This reminds me of when people try to make a new Ruby implementation. They get the basics down and think "this isn't so bad! I can do this!". Fast forward a few months and they're stuck on some nasty little edge case around eval and method_missing that they need to run Rails. Or some weird aspect of C extensions.

TypeScript's compiler is an unholy, unsound mess, because JavaScript is an unholy, unsound mess. Sure the basics of type checking structs and variables is somewhat easy. But what about conditional types? What about weird generic constraints? What about indexing types? There's some really confusing stuff going on underneath the hood.

It's also a mess that *does not have a spec*. Even if you somehow manage to make a type checker that implements most of the features, there's no way to ensure it has 1 to 1 parity with TypeScript. Plus that parity can be broken at any point.

The only way I could see this happening is if the author somehow convinced Anders Hejlsberg or a significant portion of the TypeScript team to work on this new implementation. I'm not sure that's gonna happen.

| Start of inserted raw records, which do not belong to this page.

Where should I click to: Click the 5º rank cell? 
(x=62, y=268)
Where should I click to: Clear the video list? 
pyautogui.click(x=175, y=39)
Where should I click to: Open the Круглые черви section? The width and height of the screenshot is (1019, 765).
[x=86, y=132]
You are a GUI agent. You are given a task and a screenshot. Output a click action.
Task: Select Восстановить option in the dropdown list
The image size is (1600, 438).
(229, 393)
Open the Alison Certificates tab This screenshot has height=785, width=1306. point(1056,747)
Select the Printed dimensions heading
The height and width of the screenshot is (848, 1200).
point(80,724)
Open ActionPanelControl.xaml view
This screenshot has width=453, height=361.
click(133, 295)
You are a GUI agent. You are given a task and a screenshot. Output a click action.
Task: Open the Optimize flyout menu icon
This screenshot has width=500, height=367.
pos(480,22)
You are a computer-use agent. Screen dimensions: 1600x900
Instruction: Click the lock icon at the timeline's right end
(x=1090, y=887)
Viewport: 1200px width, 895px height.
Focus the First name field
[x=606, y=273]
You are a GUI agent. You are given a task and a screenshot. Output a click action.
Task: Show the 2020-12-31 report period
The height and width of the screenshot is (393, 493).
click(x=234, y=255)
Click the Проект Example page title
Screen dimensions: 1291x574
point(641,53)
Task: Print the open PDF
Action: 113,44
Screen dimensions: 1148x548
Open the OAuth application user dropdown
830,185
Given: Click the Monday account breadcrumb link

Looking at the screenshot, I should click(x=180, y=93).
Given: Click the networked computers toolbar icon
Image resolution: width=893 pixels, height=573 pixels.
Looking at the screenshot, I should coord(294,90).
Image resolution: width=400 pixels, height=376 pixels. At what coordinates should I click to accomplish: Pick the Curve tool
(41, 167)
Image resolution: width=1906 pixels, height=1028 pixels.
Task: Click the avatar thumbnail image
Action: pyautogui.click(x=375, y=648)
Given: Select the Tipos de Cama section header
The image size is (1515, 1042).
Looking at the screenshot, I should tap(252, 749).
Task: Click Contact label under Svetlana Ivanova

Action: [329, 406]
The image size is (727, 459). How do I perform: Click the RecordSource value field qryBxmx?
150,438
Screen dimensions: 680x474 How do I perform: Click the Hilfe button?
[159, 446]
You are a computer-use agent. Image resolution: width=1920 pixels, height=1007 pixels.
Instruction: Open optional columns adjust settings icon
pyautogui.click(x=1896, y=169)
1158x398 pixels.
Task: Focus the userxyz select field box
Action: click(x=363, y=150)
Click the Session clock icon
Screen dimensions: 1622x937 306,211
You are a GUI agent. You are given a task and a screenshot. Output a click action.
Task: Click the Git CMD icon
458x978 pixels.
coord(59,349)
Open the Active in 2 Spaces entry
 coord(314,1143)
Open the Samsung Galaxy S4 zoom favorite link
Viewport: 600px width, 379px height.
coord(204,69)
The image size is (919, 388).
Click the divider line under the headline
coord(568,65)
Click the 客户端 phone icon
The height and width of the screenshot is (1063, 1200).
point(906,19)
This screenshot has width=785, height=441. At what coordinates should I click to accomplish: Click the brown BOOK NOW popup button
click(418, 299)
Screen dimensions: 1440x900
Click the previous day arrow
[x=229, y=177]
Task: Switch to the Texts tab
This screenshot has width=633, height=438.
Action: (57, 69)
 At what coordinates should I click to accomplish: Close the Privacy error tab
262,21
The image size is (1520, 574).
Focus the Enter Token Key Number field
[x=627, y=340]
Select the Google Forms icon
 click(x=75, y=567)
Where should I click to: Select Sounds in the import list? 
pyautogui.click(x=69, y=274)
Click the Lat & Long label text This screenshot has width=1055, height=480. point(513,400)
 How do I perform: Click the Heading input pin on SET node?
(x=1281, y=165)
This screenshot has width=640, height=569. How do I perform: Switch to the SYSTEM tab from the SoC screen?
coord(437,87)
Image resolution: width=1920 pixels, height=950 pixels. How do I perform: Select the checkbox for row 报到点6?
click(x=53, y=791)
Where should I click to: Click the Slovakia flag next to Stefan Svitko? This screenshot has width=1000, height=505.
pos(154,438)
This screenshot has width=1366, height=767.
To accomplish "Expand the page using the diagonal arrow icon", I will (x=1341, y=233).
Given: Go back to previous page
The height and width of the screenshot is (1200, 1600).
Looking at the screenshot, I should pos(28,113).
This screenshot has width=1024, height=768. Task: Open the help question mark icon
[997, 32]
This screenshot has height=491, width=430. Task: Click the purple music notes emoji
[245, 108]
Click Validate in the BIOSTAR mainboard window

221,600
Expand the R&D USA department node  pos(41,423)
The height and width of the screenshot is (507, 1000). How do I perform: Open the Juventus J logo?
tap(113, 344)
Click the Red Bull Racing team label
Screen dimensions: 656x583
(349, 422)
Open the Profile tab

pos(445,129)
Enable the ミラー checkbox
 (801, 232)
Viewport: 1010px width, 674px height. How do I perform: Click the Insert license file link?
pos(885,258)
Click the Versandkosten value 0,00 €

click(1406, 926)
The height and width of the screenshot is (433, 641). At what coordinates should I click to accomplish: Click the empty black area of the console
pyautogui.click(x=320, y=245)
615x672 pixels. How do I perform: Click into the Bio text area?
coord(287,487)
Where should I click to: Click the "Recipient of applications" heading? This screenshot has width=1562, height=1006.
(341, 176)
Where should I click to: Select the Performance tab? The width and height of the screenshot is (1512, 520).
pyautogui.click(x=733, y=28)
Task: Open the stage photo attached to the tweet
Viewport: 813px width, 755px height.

If they focus on the core features and make a significant enough improvement, perhaps the core TS team could be convinced to pull it in as a native extension and make calls to it for the operations it covers? If something like 62x improvement is really achievable, it's hard to imagine the team not being interested at all.

I would personally be very happy to use a significantly slimmed down subset of TypeScript if it provided a 62x performance improvement. Slow type checking is currently the main drawback of TypeScript development in large projects.

62x improvement is not achievable. 6.2x might be.

edit: I see they are running it with 8 threads, in which case yes 50x is achievable. In any sizable codebase though, you should probably split into modules and run with some parallelism via e.g. `wsrun` or `turborepo`

esbuild is > 125x faster than Webpack, doing the exact same job. It's not some theoretical microbenchmark, you'll see it when converting a project from one to the other. If a software hasn't been designed with speed in mind, and I don't think tsc has, there can be massive performance improvements possible if you create a new implementation with performance as a top goal.

Webpack does way more than esbuild, including running a typechecking compiler instead of just transpiling, running compilers able to downlevel emit to ES5 and providing a deep plugin architecture allowing you to hook into any bit you like. But yes, it hasn't been designed with speed in mind - it has been designed for maximum extensibility instead. Its the same reason why Babel is slow compared to sucrase (written in JS, currently faster than SWC and esbuild but doing somewhat less - https://github.com/alangpierce/sucrase)

tsc has in fact been designed with speed in mind (I've been following the project since before it moved to GitHub, which is when they redesigned it for speed). Going beyond 1 order of magnitude performance improvement while implementing the full feature set is highly unlikely.